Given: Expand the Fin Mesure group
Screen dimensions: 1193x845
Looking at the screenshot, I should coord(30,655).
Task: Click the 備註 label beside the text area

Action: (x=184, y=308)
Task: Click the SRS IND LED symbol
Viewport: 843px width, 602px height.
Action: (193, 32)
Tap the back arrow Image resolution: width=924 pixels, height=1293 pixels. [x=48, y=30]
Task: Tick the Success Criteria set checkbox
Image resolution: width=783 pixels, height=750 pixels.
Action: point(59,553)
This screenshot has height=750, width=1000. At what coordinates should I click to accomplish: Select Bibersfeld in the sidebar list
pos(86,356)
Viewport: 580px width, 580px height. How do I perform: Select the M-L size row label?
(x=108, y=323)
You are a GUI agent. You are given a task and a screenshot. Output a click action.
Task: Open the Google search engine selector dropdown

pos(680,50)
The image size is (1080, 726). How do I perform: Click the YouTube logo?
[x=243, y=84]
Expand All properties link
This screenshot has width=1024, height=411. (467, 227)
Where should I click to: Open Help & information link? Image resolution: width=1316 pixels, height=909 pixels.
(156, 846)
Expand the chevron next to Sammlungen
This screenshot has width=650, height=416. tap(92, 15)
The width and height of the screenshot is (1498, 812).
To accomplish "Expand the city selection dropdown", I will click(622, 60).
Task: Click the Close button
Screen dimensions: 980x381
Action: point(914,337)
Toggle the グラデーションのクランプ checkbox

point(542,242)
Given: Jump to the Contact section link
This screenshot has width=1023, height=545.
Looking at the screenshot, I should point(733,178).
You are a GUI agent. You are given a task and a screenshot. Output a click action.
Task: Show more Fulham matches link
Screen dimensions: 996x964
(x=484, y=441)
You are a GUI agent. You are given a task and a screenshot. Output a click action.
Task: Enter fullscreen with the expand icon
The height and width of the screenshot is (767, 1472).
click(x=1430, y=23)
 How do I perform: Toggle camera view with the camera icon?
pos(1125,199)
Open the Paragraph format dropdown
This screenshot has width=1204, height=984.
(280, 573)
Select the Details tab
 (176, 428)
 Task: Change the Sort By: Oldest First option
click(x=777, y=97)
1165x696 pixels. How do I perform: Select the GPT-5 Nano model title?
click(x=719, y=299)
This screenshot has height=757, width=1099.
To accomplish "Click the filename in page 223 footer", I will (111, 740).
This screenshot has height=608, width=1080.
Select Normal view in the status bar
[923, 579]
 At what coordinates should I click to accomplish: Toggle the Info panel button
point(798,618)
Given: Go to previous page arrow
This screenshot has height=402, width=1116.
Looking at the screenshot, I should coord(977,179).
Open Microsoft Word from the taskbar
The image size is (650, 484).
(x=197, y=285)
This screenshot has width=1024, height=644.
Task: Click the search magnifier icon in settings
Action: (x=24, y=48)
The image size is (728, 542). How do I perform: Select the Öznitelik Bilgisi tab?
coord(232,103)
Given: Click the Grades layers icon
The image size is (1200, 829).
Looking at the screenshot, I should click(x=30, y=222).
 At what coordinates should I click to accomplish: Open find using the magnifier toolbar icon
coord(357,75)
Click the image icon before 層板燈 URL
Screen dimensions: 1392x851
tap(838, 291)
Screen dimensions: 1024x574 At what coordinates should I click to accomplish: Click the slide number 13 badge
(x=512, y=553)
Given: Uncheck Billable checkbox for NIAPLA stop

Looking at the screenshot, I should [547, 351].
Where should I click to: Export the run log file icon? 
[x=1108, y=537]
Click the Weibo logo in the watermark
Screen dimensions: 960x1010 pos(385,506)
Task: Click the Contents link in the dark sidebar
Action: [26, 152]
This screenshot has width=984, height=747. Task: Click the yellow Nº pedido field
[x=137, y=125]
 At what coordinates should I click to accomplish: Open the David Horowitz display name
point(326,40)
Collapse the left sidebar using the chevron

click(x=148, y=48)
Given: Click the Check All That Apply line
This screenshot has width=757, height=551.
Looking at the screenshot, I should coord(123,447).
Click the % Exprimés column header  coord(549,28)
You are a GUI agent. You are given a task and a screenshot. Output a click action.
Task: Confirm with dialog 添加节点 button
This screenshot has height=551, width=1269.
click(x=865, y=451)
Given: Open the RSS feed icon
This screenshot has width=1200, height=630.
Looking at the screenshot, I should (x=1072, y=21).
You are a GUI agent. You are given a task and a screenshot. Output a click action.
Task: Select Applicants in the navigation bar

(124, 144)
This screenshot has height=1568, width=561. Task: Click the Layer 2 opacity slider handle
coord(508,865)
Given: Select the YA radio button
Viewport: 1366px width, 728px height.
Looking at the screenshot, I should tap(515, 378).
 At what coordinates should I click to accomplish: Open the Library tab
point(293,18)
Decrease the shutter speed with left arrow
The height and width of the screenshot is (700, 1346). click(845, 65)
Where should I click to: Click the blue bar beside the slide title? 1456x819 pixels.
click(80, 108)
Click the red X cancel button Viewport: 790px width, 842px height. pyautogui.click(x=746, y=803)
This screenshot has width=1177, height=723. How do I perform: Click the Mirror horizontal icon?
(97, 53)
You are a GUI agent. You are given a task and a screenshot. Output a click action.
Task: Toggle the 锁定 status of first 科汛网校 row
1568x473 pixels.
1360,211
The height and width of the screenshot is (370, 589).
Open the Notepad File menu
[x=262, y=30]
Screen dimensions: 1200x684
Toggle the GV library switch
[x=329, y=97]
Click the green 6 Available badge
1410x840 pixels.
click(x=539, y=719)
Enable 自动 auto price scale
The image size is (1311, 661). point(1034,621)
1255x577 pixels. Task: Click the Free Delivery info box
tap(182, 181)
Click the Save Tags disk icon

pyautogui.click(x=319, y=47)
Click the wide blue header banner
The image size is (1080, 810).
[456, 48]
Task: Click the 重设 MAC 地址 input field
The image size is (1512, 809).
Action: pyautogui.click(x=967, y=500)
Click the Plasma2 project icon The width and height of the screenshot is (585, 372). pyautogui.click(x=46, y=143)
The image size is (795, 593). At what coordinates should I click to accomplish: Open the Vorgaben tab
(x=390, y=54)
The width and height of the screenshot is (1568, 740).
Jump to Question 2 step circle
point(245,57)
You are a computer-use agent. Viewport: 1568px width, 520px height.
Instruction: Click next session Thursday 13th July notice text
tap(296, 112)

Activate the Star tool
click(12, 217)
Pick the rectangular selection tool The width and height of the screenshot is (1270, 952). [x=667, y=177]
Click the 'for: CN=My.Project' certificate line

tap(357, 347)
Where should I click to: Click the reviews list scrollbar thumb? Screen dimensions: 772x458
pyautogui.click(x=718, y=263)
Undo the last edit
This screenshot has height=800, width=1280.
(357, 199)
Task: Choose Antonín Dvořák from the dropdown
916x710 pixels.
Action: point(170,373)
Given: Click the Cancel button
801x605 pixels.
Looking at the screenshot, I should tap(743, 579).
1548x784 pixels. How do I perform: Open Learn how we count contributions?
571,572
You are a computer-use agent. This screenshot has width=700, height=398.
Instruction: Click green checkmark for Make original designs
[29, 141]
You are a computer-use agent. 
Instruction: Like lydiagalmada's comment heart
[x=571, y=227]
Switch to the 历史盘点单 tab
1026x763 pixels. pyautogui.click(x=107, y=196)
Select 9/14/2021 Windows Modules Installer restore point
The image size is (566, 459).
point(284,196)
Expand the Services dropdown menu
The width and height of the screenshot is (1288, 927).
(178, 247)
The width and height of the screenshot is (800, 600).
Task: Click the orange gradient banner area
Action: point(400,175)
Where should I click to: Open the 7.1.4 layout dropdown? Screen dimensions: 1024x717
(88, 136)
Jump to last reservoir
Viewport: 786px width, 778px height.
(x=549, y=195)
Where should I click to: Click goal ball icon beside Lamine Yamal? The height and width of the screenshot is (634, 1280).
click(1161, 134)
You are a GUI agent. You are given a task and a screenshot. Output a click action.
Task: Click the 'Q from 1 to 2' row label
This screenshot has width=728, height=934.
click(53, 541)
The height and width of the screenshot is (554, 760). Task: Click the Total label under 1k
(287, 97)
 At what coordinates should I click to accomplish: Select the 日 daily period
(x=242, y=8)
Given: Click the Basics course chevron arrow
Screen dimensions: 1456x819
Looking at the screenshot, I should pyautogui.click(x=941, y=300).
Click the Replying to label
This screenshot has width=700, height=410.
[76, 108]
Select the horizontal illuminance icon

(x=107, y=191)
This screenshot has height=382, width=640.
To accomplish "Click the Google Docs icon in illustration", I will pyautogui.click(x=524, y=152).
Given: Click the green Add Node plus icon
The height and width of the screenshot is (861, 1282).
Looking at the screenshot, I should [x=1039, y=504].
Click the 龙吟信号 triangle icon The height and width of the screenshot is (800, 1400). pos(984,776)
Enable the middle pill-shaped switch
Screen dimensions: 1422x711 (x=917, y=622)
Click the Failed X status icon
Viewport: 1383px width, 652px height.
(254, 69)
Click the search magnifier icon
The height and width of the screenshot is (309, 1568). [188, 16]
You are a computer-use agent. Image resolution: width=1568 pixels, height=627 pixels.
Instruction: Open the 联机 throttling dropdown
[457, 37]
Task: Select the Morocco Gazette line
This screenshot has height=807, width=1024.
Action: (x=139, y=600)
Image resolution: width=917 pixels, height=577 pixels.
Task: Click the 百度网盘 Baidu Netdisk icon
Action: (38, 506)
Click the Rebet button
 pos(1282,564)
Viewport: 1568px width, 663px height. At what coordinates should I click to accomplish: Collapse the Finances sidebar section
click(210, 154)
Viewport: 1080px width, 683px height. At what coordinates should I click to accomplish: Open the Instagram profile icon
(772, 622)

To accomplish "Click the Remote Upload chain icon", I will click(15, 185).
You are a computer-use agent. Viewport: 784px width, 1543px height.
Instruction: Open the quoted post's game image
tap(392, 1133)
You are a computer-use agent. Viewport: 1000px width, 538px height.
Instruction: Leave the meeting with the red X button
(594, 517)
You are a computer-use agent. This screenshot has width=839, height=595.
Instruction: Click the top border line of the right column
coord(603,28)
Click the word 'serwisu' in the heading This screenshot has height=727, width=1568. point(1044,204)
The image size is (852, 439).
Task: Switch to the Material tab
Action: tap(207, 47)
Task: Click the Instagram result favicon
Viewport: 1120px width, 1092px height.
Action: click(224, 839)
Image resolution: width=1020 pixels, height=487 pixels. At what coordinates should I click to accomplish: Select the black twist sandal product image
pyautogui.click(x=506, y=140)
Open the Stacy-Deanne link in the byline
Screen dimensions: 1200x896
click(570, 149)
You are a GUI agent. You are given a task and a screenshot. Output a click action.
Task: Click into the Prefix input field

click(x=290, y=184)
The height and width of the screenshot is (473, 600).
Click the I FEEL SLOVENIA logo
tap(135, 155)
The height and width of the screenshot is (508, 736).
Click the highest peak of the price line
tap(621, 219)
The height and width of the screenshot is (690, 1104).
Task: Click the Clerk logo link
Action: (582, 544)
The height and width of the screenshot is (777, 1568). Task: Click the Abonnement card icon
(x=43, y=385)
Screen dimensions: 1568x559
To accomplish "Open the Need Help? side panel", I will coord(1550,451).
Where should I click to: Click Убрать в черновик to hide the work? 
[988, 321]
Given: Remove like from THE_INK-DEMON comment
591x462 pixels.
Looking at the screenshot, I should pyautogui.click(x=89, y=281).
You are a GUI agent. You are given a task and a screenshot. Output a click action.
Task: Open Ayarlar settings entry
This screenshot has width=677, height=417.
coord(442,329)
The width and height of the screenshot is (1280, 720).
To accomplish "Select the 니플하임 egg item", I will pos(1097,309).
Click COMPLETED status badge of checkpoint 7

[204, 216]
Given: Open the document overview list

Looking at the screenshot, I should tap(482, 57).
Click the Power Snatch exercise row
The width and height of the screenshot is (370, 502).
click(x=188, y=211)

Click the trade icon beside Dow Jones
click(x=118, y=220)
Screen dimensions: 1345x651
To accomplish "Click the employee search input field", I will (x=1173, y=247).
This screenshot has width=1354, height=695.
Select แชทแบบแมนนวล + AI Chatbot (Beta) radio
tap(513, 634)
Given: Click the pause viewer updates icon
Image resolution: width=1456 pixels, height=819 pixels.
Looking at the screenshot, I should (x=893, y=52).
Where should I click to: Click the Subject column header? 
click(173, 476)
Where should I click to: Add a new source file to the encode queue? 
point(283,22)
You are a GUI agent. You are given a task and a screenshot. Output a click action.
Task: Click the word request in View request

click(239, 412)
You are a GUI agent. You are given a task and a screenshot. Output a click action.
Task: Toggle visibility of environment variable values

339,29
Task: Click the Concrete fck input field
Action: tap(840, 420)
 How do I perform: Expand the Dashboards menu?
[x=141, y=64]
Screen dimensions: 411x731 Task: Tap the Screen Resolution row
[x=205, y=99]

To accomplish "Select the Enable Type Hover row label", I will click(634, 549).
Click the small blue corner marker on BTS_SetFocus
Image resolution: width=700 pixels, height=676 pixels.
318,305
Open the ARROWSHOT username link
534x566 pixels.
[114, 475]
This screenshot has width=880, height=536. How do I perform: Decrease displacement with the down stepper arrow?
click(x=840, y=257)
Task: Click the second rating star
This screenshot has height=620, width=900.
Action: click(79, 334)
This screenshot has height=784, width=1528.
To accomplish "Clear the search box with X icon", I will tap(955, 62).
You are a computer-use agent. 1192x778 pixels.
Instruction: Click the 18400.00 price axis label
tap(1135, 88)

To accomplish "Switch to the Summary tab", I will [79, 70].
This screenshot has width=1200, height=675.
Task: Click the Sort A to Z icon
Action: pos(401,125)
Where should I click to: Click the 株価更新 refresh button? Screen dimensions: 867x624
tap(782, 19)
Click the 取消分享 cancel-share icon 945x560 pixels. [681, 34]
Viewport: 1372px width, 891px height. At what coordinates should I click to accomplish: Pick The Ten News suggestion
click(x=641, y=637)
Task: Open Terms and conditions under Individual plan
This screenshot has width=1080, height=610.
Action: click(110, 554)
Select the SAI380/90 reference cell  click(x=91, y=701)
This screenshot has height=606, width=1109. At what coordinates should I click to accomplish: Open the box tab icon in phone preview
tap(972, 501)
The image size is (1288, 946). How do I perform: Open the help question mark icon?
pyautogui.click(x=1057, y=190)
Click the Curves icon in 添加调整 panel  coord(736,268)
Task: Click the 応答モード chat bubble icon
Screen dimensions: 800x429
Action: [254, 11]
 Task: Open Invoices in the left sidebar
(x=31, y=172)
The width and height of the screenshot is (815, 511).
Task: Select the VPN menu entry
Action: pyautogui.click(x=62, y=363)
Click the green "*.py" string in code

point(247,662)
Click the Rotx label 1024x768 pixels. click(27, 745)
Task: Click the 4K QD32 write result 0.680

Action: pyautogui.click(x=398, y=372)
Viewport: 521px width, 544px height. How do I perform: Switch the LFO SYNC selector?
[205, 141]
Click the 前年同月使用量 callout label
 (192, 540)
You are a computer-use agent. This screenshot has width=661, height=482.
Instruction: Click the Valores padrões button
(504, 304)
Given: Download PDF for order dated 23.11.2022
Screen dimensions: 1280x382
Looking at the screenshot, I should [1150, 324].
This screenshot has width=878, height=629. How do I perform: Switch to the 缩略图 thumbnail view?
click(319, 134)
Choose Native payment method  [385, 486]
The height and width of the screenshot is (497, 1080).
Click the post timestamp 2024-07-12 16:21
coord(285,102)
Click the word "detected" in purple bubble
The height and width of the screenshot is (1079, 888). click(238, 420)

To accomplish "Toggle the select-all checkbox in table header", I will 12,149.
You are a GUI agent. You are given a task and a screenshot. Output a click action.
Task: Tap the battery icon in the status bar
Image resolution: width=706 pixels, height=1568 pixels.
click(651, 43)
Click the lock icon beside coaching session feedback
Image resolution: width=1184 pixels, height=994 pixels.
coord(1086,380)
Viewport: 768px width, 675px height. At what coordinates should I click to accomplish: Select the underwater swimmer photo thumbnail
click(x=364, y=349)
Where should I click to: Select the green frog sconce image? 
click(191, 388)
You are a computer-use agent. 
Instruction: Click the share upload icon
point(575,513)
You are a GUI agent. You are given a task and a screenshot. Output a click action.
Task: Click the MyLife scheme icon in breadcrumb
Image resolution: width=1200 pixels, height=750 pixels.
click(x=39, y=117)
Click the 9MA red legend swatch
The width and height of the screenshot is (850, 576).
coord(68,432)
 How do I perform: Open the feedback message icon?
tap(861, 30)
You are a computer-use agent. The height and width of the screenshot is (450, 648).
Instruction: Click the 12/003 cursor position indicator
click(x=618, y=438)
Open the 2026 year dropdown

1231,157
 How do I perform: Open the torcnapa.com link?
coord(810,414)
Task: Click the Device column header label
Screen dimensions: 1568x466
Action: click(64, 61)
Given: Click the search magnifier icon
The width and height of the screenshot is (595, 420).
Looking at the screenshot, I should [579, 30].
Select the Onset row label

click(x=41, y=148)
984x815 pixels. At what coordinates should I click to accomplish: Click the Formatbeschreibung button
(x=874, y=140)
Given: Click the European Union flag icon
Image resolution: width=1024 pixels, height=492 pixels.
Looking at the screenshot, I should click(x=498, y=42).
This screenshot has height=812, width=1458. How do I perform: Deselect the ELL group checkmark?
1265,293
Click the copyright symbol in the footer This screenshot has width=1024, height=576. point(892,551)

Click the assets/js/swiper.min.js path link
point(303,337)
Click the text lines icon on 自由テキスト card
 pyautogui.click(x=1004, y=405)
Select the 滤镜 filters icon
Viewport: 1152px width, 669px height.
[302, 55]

TASK STATEMENT:
Output, exactly and in full, the lines from the start of the entries above through the line that contains "Task: Tick the Success Criteria set checkbox".

RESULT BELOW:
Given: Expand the Fin Mesure group
Screen dimensions: 1193x845
Looking at the screenshot, I should coord(30,655).
Task: Click the 備註 label beside the text area

Action: (x=184, y=308)
Task: Click the SRS IND LED symbol
Viewport: 843px width, 602px height.
Action: (193, 32)
Tap the back arrow Image resolution: width=924 pixels, height=1293 pixels. [x=48, y=30]
Task: Tick the Success Criteria set checkbox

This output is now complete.